Меня направили на консультацию к женщине, которая работает с онкобольными и, как мне сказали, знает множество упражнений для рта. Я сходил к ней. Упражнения имелись. Я научился их делать. И делаю до сих пор. На самом деле они не помогают. Она порекомендовала мне обратиться к известному хирургу-стоматологу, который, возможно, сможет изготовить какое‑то приспособление, которое я буду закреплять во рту и тем самым немного приподнимать верхнюю губу, чтобы перестать ее прикусывать. В конце октября я отправился на прием к известному хирургу-стоматологу. Он изготовил для меня нечто, что, по моему мнению, должно называться протезом, штуковину, которая крепится на мои зубы с правой стороны – она на самом деле приподнимает верхнюю губу, и когда я ее надеваю, мой рот выглядит скорее нормально, и мне проще есть.

На все это ушло много недель. Когда протез изготовили и подогнали – это произошло в конце ноября, – мне понадобилось какое‑то время, чтобы к нему привыкнуть, но затем я начал чувствовать себя естественно, я даже не замечал, что ношу его. Это было замечательно. Неприятным сюрпризом стал выставленный счет.

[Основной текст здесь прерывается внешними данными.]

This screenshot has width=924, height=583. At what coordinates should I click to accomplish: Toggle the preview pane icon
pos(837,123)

Как оказалось, моя страховка не покрывает ни услуги известного хирурга-стоматолога, ни сам его аппарат. Никто не сообщил мне об этом, что, как потом признал помощник хирурга, было их ошибкой. Если бы я знал об этом заранее, то, возможно, предпочел бы обойтись без протеза.

Счет, в который не были включены услуги известного хирурга-стоматолога, составлял восемнадцать тысяч долларов.

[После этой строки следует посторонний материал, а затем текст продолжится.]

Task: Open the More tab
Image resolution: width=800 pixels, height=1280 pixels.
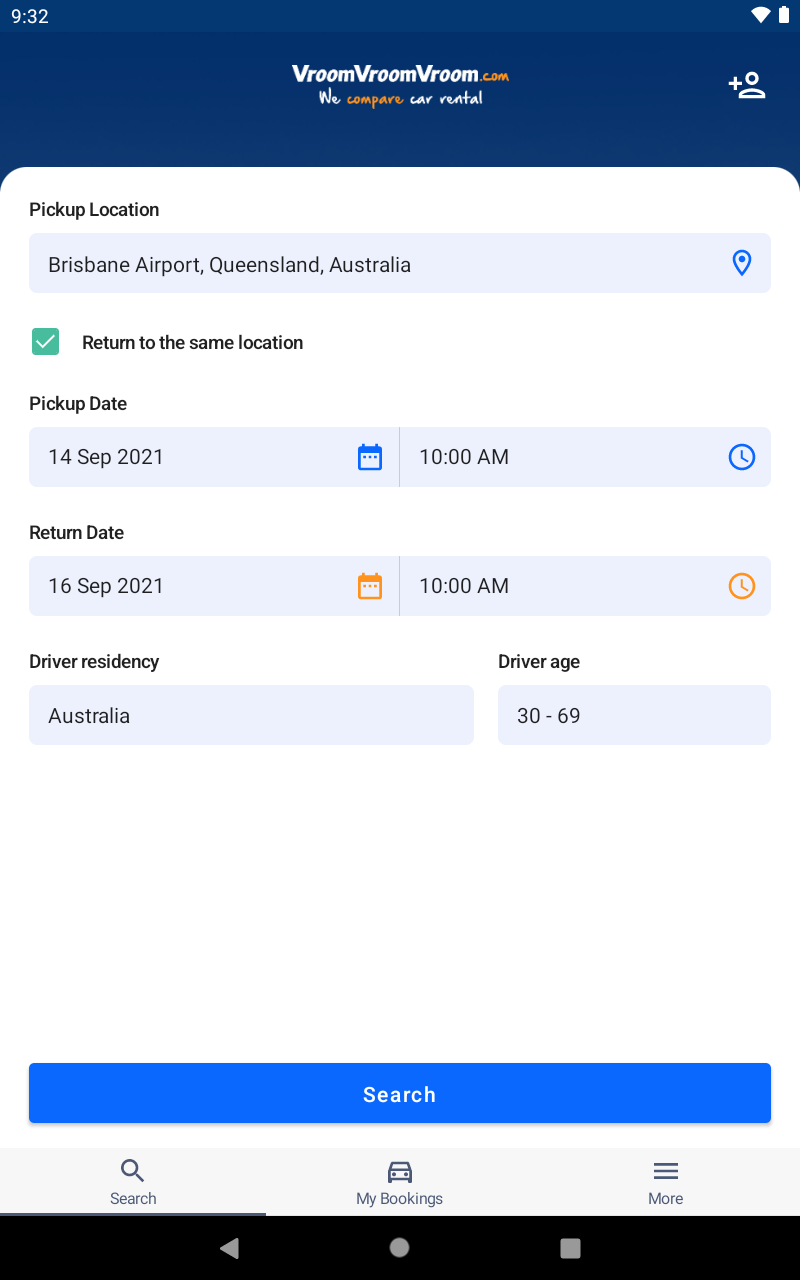Action: point(665,1182)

Через восемь недель после приезда в Нью-Йорк, 25 октября, Милан отплыл домой. Я был счастлив, что он пробыл со мной так долго. То, что я чувствовал его любовь, помогло мне вновь обрести равновесие. Когда он уехал, мне стало не по себе в нашем прекрасном временном пристанище. Я хотел быть в своей собственной спальне, среди своей собственной привычной обстановки. Журналистское безумие вокруг моей персоны улеглось, папарацци начали скучать и все чаще не показывались в нашем квартале. Пришло время возвращаться.